Baseball’s unwritten rules bit Pineda in the backside, but it raises the question of whether baseball should be regulating the foreign substances being used by its pitchers.

The deflation of the Swingin’ Steroid Era’s inflated power numbers has transformed baseball back into a pitcher’s game where ERAs have declined as drastically as power numbers decreased. Last season was one of the best defensive seasons in modern history for aces, yet because of the sport’s lackadaisical attitude toward the degrees of cheating, another Yankee has been found testing the loose limits of baseball’s ethics limbo.

Michael Pine-da will probably never live down his association with pine tar, thanks in part to his last name having as much of a mnemonic symmetry with his recidivist baseball crime spree as A-Roid. However, Pineda’s legacy won’t be seriously tarnished on the level of the Bonds-McGwire-Sosa-Rodriguez quartet that have been relentlessly flogged for their judgment during an era in which the drugs they used weren’t specifically outlawed and were implicitly condoned.

This issue is inverse of the legality of steroids in baseball. It’s illegal, but everyone believes it shouldn’t be and the rule is enforced as the jaywalking of rulebreaking offenses or like it should be legal in Washington, Colorado and the American League.

What's intriguing about Pineda's use of pine tar is that he acknowledges that its application did enhance his performance.

"First inning, I no feel the ball and you know I no wanna hit anybody so I decided to use." Pineda admitted afterward.

However, the only thing being hit was Pineda’s pitches across the plate. While he was getting knocked around for four hits and two runs in the first, there was no substance visible on his persons.

In a far cry from his previous denial that the goo was dirt or C.C. Sabathia’s famous barbecue sauce, Pineda appeared remorseful on Wednesday night.

"I . . . apologize [to] my teammates and everybody," Pineda lamented after the 5-1 loss. "I'm [hurt] for this mistake. Won't happen again."

It’s unclear whether Pineda was discussing going cold turkey on the pine tar or if he’ll be spending his likely suspension taking a crash course in pine tar hide and seek fundamentals.

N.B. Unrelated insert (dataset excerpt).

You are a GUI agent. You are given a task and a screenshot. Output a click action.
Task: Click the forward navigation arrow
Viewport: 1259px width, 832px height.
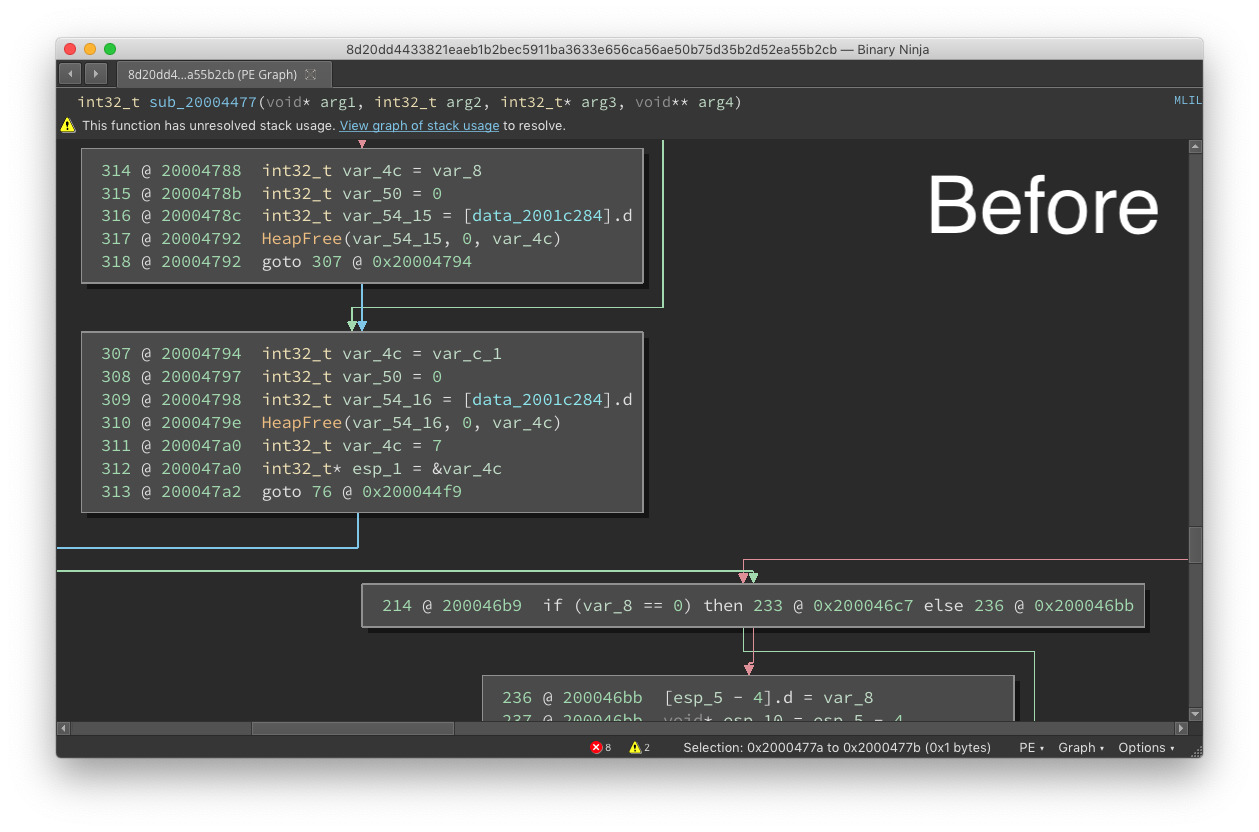point(95,73)
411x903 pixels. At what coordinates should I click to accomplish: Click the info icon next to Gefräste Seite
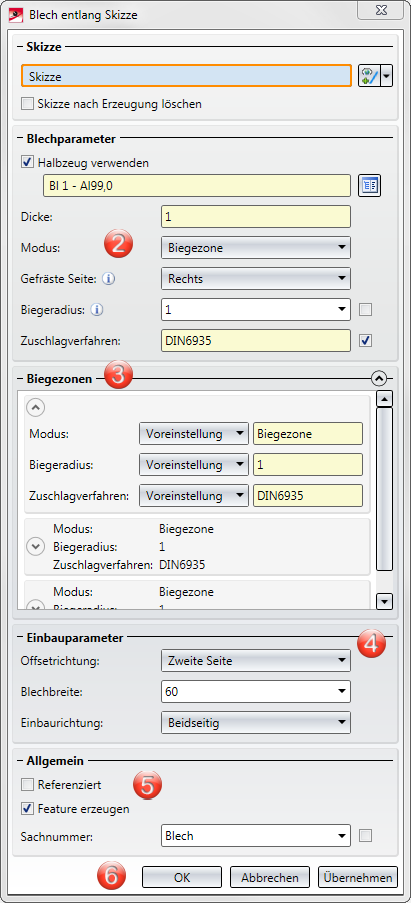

"It’s illegal no matter how you do it," Yankees pitching coach Larry Rothschild said after the game when grilled by the media swarm. "Obviously you can tell him whatever you want, but it’s illegal no matter how you do it. You want me to tell him how to cheat better? That’s basically what it is."

Red Sox pine tar specialist Clay Buchholz has openly discussed his use of sunscreen and pine tar and has admitted that close to 90 percent of pitchers use some sort of foreign substance (namely rosin and sunscreen or pine tar) for control during frigid outdoor games. However, Pineda’s first known unidentified foreign substance appearance occurred during an away game inside of Toronto’s temperature-controlled Rogers Centre.

However, in the meantime Pineda’s pine tar was a social media storm that could go a long way towards earning the Yankees ace a Pine Sol endorsement deal. Hall of Fame voters won’t bat an eye if Pineda becomes an ace for the next 10-15 years, but they will get a hearty laugh out of his doltish methods.